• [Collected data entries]
********************
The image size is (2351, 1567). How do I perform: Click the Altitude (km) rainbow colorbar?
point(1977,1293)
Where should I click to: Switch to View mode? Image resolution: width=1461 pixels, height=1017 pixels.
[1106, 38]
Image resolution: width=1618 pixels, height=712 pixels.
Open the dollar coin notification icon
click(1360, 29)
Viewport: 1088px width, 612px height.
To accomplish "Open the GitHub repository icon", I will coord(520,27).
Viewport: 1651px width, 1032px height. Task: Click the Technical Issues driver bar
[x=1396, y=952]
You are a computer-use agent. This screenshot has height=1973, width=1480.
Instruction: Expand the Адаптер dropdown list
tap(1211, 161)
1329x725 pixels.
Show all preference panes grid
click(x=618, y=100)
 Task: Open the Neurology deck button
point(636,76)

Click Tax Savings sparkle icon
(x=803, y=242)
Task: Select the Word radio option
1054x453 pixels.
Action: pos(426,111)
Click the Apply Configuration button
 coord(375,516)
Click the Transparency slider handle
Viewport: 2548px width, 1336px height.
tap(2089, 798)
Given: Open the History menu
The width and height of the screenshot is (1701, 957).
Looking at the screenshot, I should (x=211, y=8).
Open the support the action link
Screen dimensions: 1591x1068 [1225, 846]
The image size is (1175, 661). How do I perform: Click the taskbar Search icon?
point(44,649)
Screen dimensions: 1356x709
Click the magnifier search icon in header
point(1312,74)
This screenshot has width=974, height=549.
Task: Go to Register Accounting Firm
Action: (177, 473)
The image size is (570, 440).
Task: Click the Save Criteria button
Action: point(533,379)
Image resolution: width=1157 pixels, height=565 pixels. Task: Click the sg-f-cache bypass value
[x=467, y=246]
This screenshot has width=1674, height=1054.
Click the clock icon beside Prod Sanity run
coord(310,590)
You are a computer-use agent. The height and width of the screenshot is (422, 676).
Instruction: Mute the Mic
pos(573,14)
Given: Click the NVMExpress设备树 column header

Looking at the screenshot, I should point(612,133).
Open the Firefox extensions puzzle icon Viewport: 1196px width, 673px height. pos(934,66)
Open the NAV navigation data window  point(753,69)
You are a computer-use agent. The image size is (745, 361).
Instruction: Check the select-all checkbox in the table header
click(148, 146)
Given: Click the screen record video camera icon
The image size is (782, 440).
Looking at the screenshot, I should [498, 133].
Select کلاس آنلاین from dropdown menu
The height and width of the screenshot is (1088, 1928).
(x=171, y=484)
********************
• [Work instruction]
Every line in the records above that contains the word "menu" is to be copied out.

• [Solution below]
Given: Open the History menu
Select کلاس آنلاین from dropdown menu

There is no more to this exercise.